The significance of this paper lies not in citation metrics alone, but in the precision with which it addresses the most persistent contradiction in AI governance practice: regulators demand transparency, yet many AI systems — particularly deep learning models and large language models — are structurally incapable of full explainability. LoBOX is the authors' institutional answer to this contradiction, and it aligns remarkably well with EU AI Act Article 13 (transparency obligations) and ISO 42001 Clause 7.5 (documented information).
Opacity Is Not a Bug: LoBOX Reframes How We Build Trust in AI Systems
The central argument of this research is both provocative and practically liberating: AI opacity should not be treated as a design flaw to be eliminated, but as a condition to be actively and ethically governed. The LoBOX (Lack of Belief: Opacity & eXplainability) framework provides a structured, three-stage governance pathway that shifts the foundation of AI trustworthiness from complete explainability to institutional accountability.
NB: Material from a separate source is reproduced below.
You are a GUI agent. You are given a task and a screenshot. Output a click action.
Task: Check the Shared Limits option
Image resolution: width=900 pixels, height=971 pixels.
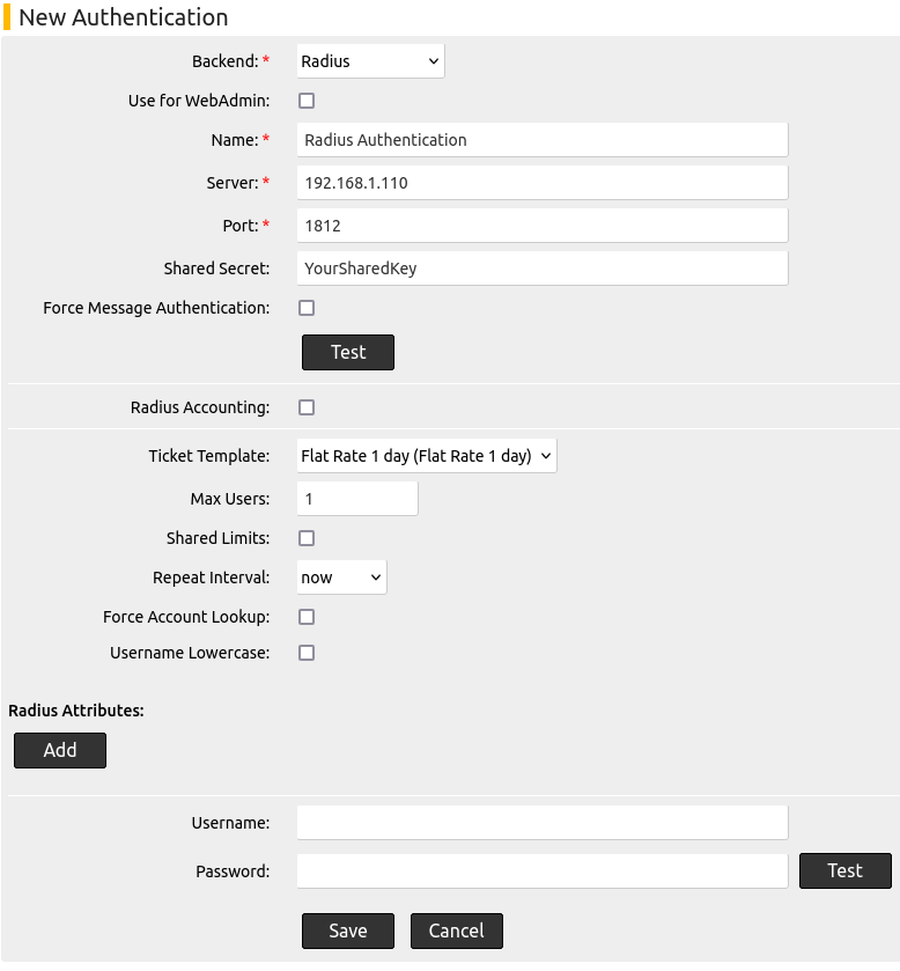(306, 538)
Core Finding 1: The Three-Stage Opacity Governance Pathway
LoBOX proposes a sequential governance pathway consisting of three stages. The first stage, Reduce Accidental Opacity, addresses opacity that arises from correctable design choices — unnecessary complexity, poor documentation, or inadequate model selection for the given use case. The second stage, Bound Irreducible Opacity, requires organizations to honestly acknowledge and formally delimit the opacity that is inherent to certain AI architectures (such as neural networks) and cannot be eliminated without sacrificing performance. The third stage, Delegate Trust through Structured Oversight, establishes institutional accountability mechanisms that allow stakeholders to extend trust to AI systems even in the absence of full technical understanding. A dynamic governance loop connects all three stages, ensuring the framework remains responsive as technology and stakeholder expectations evolve. This approach directly supports ISO 42001 Clause 6.1 (risk and opportunity management) and provides a concrete methodology for what the Taiwan AI Basic Act framework describes as "accountable AI application."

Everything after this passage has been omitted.